Renewable Electricity Systems - Micro Wind Turbines

Wind turbines create electricity from the kinetic energy of moving air. The power output of each turbine depends principally on three factors: the length of the blades, the wind speed (which varies from area to area as well as by height) and whether there's any air-flow obstruction from other buildings or trees. In short, the bigger and higher up the turbine, the better the result in terms of power generated per pound invested. Because of this, the ideal way to get involved with the installation of wind turbines is not to put one up yourself, but to join a community-owned scheme erecting commercial-scale turbines.

Unfortunately, community wind hasn't yet taken off in the same way that it has in Denmark and elsewhere. The next best option, if you happen to own a suitable piece of land, is to install a stand-alone turbine mounted on a mast. These range in capacity from around 600 watts to more than 20 kilowatts, with the masts ranging in height from around 3m to 15m. One of these could generate more than enough to match your total electricity consumption.

If, like most people, you don't have a suitable patch of windy ground to mount a turbine on a mast, then you could consider a truly micro roof-mounted model. The problem with these is that they don't tend to pro­duce very much power - especially on low buildings and in built-up areas where there's likely to be a lot of turbulence. The technology is gradually improving, however, and in a windy spot with a better-than-average tur­bine you might generate a decent chunk of your power requirements.

• How much power? As a guide, a small 1kW roof-mounted turbine with a 1.75m blade might realistically produce about 650kWh per year at an average wind speed of 4.5 metres per second. That's about 20% of a typical household's needs. Stand-alone turbines are far more powerful, though their outputs range widely according to position and height. An appropriately sited 6kW turbine with a blade diameter of 5.5m, raised 15m above the ground, should be capable of producing 7500kWh from an average wind speed of 5mps. This is about double the needs of a typical home.
• Space requirements: You don't need loads of space, but best results are achieved at 10m or more above surrounding buildings and trees - which is usually impossible with a roof-mounted turbine. In mounting any turbine, avoid sites with excessive turbulence, which will reduce performance and shorten the device's working life.
• Costs and grants: You should expect to pay about $3000 per kW, including the turbine, mast, inverters and batteries (if required). Large, stand-alone turbines may also require foundation work, which can cost an additional $3000. The Low Carbon Buildings Programme offers a grant of $1000 per kW installed, up to a maximum of $2500 and limited to 30% of the total project costs.
• Payback period: You might break even in fifteen to twenty years with a stand-alone turbine.
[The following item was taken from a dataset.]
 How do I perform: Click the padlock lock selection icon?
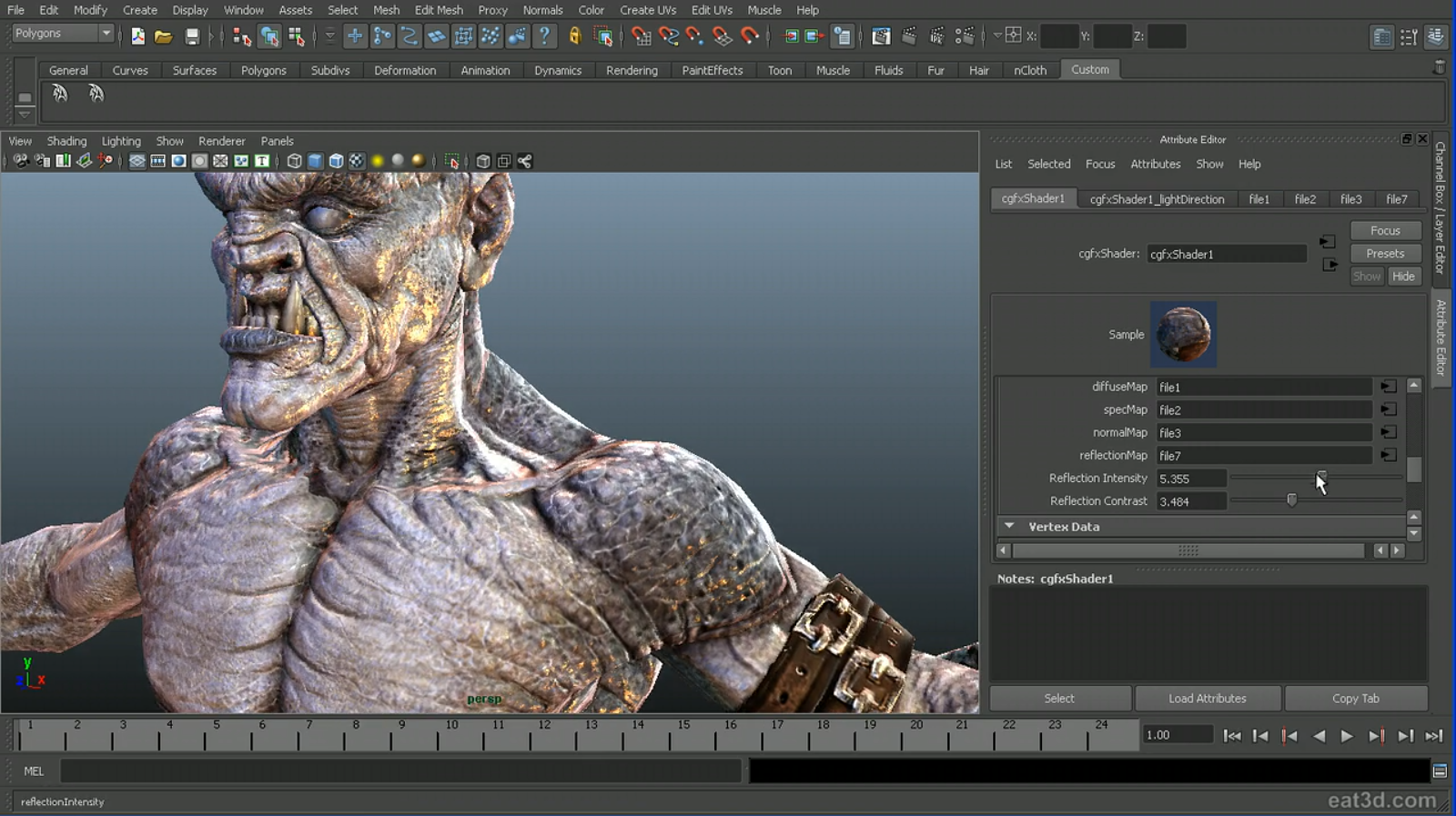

Most smaller units struggle to pay for themselves during their lifetimes, though a steep rise in energy prices - or a generous feed-in tariff in 2010 - could change this.
• Maintenance: The service schedule will be specified by the manufacturer. At the very least an annual inspection should be performed to check for physical damage and wear.
• Planning permission: By the time you read this, it's likely that there'll be no requirement to seek planning permission for either roof-mounted or free-standing turbines, except in conservation areas. At the time of writing, however, it's still necessary to consult your local authority.
• Worth looking into? Probably not for rooftop installations, though perhaps for stand-alone turbines, depending on your budget and the average windspeed around your property.